Overfit batches parameter gives a validation batch #15021

HekpoMaH opened this issue Oct 6, 2022 · 1 comment
Labels
bug Something isn't working help wanted Open to be worked on trainer: fit

Comments

@HekpoMaH
Copy link

HekpoMaH commented Oct 6, 2022

Bug description

When overfitting on a single batch and defining dataloaders in class, the batch provided to the validation step is different from the batch on the training step.

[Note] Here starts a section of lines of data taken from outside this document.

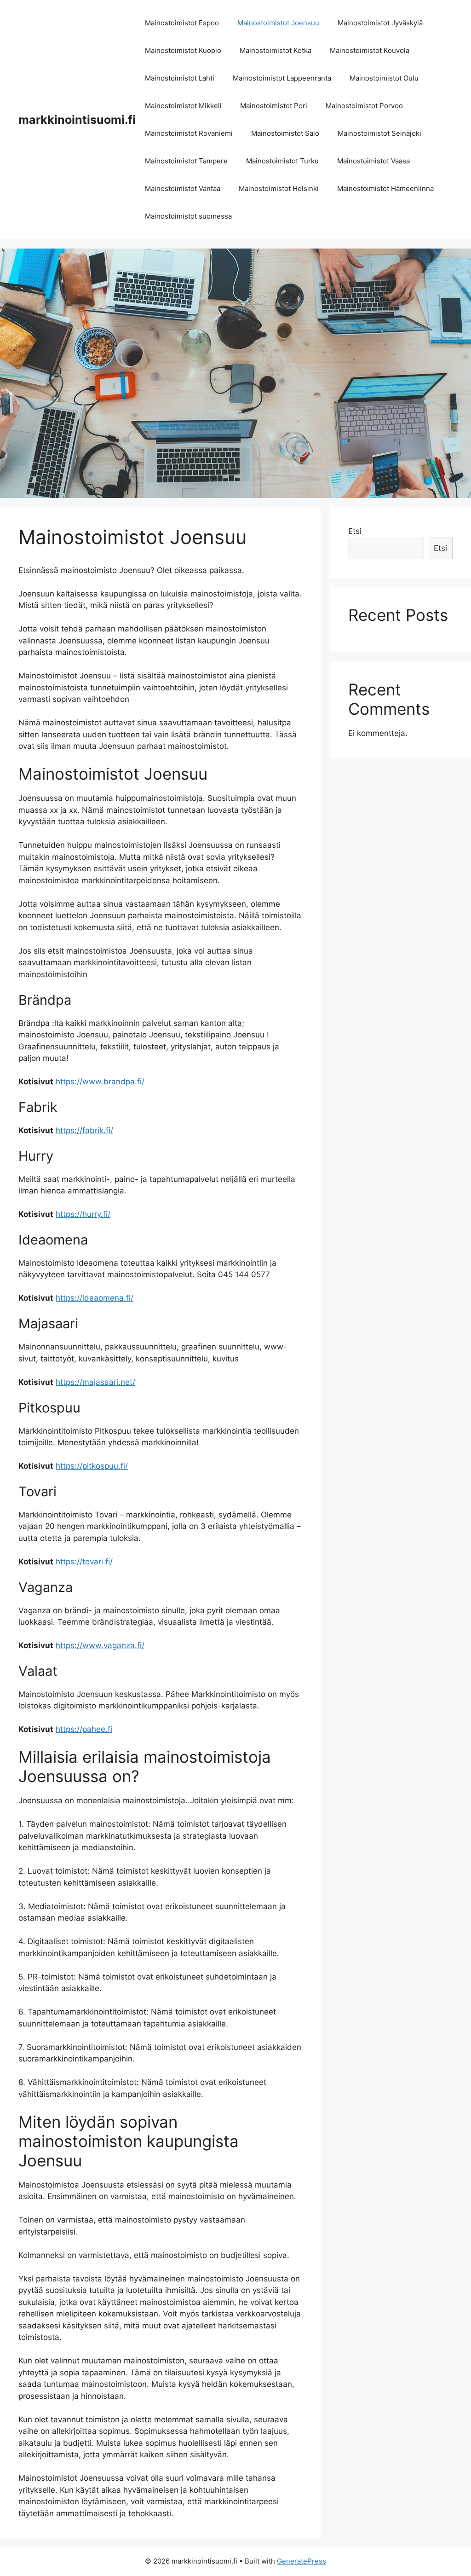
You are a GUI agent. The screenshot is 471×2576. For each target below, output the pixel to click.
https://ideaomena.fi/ (94, 1297)
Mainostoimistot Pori (273, 105)
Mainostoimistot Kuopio (183, 50)
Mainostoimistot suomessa (188, 216)
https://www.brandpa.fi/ (100, 1081)
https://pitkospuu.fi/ (92, 1465)
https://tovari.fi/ (84, 1561)
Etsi (355, 531)
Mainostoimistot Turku (282, 160)
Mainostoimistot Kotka (275, 50)
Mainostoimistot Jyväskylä (380, 22)
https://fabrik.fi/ (84, 1130)
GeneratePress (301, 2561)
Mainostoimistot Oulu (384, 78)
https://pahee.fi (84, 1729)
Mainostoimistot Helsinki (279, 188)
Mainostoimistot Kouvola (369, 50)
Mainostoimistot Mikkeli (183, 105)
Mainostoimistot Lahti (179, 78)
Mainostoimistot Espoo (182, 22)
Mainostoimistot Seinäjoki (379, 133)
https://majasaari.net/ (95, 1382)
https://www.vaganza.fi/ (100, 1645)
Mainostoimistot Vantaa (182, 188)
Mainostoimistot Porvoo (364, 105)
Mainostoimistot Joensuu (278, 22)
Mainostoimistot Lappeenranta (282, 78)
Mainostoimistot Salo (285, 133)
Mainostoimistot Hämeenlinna (385, 188)
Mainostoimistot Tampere (186, 160)
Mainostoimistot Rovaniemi (189, 133)
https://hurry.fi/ (83, 1214)
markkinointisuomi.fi (77, 120)
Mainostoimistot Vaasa (373, 160)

I was told in the slack community that this is NOT the intended behaviour.

How to reproduce the bug

import pytorch_lightning as pl
import torch_geometric
import torch

dataset = [torch_geometric.data.Data(x=torch.tensor([i])) for i in range(10)]
val_dataset = [torch_geometric.data.Data(x=torch.tensor([j])) for j in range(10,20)]
class LitModule(pl.LightningModule):
    def __init__(self):
        super().__init__()
        self.param = torch.nn.Parameter(torch.tensor([0.]))
    def train_dataloader(self):
        return torch_geometric.loader.DataLoader(dataset, batch_size=2)
    def val_dataloader(self):
        return torch_geometric.loader.DataLoader(val_dataset, batch_size=2)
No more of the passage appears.